RECORDS SHOWN:
== == ==
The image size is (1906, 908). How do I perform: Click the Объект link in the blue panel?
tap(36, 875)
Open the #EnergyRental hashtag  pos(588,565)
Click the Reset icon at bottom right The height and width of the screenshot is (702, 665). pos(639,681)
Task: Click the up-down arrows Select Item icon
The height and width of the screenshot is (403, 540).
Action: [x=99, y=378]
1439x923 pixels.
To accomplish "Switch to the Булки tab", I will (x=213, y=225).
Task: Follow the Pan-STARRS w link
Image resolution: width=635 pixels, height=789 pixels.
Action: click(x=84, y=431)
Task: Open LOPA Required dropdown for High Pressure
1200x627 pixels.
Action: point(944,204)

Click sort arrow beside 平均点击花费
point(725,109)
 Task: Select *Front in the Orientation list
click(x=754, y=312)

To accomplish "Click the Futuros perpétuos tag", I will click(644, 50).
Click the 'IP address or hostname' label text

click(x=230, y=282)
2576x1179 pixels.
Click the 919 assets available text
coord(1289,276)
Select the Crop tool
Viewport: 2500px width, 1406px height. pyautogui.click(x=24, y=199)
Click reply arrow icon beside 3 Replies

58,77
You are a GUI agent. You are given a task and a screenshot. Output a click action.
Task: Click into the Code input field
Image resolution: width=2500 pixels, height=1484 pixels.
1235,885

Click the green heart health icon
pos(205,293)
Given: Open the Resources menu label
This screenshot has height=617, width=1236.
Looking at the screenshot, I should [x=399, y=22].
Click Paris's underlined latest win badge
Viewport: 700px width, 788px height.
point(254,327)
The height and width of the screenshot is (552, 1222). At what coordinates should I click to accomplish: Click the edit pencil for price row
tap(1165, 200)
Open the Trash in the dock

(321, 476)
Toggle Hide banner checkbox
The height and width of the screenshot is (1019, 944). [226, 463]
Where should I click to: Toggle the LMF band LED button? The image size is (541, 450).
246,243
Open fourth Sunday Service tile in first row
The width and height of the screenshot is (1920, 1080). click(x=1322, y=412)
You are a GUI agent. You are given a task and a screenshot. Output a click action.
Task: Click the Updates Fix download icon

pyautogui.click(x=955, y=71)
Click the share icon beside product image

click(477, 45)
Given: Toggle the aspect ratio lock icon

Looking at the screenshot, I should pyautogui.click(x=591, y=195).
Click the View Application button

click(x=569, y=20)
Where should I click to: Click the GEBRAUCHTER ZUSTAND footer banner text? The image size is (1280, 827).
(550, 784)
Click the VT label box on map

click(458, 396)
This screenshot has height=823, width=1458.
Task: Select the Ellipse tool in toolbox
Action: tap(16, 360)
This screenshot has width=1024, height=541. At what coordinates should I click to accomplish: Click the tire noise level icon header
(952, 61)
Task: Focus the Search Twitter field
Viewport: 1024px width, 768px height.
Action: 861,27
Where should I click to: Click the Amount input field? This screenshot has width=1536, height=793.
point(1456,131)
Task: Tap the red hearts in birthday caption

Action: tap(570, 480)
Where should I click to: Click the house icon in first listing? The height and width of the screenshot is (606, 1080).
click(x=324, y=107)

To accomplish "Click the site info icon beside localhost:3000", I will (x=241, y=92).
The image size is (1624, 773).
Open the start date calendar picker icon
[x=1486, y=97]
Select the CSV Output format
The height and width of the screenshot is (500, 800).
== == ==
Please pull out every line of the items above that contains the word "Select", and copy each one in full. Case counts, so a line qualifies only if the capitals match.

RESPONSE TO THIS EXERCISE:
Task: Click the up-down arrows Select Item icon
 Task: Select *Front in the Orientation list
Select the Crop tool
Task: Select the Ellipse tool in toolbox
Select the CSV Output format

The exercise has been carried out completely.